真昼の淡い微熱

感想ブログ

ファイアパンチ1~4巻/藤本タツキ

え……まって……すごい……すごい面白い……………………

1話が話題になって面白くて出落ちかと思いきや本物だったっていう……。


エロスとタナトスと宗教倫理そして文明。
どこか進撃に似ているけれども決定的な違いはエロスとタナトスだ。進撃は未分化だがこちらは性のにおいがすごい。しかもいやらしいわけではなく。

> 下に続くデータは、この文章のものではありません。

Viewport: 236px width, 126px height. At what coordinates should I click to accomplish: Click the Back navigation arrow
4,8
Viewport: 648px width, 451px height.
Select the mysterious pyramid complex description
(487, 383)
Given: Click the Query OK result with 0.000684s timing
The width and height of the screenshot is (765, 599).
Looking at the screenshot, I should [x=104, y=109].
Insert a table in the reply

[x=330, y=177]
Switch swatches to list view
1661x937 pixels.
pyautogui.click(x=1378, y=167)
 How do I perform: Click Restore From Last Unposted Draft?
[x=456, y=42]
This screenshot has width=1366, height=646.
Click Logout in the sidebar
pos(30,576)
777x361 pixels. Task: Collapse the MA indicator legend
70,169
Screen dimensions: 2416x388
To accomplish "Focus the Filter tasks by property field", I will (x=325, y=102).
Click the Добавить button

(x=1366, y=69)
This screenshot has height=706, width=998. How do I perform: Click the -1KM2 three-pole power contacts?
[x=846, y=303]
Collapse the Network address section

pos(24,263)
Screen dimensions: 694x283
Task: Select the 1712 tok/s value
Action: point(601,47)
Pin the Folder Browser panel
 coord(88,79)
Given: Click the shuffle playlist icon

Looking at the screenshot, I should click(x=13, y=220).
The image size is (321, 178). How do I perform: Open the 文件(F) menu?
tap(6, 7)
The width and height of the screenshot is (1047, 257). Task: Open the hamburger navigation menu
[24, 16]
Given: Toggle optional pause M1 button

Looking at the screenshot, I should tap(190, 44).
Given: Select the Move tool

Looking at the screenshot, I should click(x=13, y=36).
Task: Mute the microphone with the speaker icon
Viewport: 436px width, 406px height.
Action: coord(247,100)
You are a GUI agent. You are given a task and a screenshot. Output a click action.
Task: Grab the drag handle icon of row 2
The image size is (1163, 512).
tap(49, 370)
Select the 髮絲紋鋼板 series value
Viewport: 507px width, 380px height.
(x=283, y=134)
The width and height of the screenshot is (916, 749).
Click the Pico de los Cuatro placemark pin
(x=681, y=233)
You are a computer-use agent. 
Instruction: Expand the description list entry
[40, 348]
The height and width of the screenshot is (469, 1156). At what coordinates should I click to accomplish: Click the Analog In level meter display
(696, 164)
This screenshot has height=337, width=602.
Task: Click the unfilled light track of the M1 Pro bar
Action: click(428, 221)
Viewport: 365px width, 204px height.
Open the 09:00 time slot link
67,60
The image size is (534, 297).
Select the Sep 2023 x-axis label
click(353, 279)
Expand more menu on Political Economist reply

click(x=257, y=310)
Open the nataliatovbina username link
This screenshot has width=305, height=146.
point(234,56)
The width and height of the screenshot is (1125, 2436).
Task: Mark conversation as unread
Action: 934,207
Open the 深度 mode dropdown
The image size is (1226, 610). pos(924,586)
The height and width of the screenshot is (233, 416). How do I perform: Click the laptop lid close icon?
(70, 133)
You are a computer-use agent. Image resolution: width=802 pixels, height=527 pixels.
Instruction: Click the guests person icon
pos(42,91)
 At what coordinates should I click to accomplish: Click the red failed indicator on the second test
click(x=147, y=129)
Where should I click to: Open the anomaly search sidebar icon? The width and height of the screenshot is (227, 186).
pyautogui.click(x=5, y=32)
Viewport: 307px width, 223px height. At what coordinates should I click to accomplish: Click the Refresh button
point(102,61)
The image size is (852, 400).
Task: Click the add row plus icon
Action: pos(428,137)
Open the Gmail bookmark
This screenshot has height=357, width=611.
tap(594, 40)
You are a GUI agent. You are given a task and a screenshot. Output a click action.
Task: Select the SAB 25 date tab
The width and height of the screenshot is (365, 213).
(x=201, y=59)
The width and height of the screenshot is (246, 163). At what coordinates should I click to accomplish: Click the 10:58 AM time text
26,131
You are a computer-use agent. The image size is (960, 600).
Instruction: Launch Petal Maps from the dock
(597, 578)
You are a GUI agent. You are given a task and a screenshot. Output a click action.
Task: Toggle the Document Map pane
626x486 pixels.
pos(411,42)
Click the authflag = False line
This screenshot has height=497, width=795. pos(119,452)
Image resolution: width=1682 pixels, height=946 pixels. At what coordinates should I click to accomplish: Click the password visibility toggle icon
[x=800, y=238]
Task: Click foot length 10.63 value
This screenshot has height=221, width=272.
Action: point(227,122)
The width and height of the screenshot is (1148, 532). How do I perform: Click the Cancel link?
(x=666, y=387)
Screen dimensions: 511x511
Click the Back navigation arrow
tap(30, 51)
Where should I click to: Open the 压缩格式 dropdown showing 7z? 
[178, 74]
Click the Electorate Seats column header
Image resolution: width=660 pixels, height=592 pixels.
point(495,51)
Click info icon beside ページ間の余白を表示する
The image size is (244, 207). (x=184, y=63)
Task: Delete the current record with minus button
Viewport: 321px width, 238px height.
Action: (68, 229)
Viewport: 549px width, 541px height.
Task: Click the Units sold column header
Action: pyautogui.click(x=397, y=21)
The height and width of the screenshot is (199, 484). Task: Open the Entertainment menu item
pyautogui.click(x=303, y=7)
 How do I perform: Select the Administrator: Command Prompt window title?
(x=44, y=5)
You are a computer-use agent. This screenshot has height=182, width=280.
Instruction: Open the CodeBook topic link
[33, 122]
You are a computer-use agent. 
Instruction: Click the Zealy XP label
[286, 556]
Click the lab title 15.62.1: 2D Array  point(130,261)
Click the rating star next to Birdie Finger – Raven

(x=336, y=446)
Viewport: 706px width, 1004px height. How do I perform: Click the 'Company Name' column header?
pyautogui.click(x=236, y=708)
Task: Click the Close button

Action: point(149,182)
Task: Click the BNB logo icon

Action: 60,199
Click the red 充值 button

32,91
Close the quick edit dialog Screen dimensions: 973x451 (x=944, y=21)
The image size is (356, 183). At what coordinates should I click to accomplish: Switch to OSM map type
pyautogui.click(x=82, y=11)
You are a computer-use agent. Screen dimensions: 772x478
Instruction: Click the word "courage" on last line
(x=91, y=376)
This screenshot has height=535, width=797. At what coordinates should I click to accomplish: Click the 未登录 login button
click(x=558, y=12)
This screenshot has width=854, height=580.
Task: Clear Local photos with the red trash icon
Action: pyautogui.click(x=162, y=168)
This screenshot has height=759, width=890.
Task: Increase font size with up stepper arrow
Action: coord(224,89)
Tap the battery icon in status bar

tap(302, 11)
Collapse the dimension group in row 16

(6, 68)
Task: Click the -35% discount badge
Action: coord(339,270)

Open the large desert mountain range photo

途中で突然同性カップルが現れて「僕らも常識から逃れてきた」とか言い出したので、「え……うん、作中倫理を疑い揺るがすのに手っ取り早く"使える"のが同性愛だったのかな?まあ現代的だな?」と思ったんですが、ちがう、それだけの意味じゃなかった、それだけの意味じゃないことに泣いた……。
根幹はエロスとタナトスだ。性という生と死だ。

生き延びるための食人、世代を継ぐための若い兄妹姦(未遂)、それらを忌避する倫理観とそうもいってられない切羽詰まった世界、葬式という儀式、「死んではならない」「生きて」という宗教観、生の苦痛から死へ向かう衝動と死に抗う動機づけ。
1話に全部詰まってる。

セックスがある。強姦が日常的に行われている。子供を産ませることが正義だと正当づけられて。下品なトガタ。
愛がない。性と愛が結びつけられていない。ただ強者の快楽と子をつくるためのセックスがある。
そして4巻ラストだ。
次世代につなぐ大局的アポトーシス!!!

急に飛ぶんじゃないのだ。セックスから急に死へ飛ぶんじゃない。
不死身の肉体再生。
「年よりよりも若い者を守る」。
兄妹姦の倫理。
同性愛と常識。
生があまりに過酷ゆえ子を残すことに懐疑がうまれる。
死にたい。
負けたくない。
トガタの性別の謎。
すべて次世代につなぐための力点をセックスに置かないための。

そしてそのためにセックスがある。タナトスへ向かうために。アポトーシスが現実味を帯びるために。

なんか感動して泣いてた……。




読みながら感情が同期してしまって、そして現実を投影してしまって、そうだよこの世はディストピアだよと思って、私がタナトスを感じて、安寧のための死を想って、いた。しんどい。
そしたらさあーー、、この世界に、負けたくなかった。
この世界に負けたくなかった。
泣き崩れるわ!!

そうして正義が生まれる。掘り下げばっちりだな……。


死のために宗教がある。神が要る。
宗教、倫理ときてスターウォーズの新作のための破壊!!!文明!!!!文明だ!!!!
映画!漫画でメタやって読者を現実に引き戻してリアリズムやって地球を捨てた人類SFそしてスターウォーズにつなぐ!
はあああ……



しかし近親相姦に同性愛にクローンに、そこから見いだされる生命とつながる命と生命倫理、って、やっと時代が90年代の少女漫画に追いついたかなって感じ。
破壊と再生だよ。まんま少女漫画じゃん。そしてその先だ。
あー少女漫画と少年漫画が混ざってくれるの嬉しいなほんと。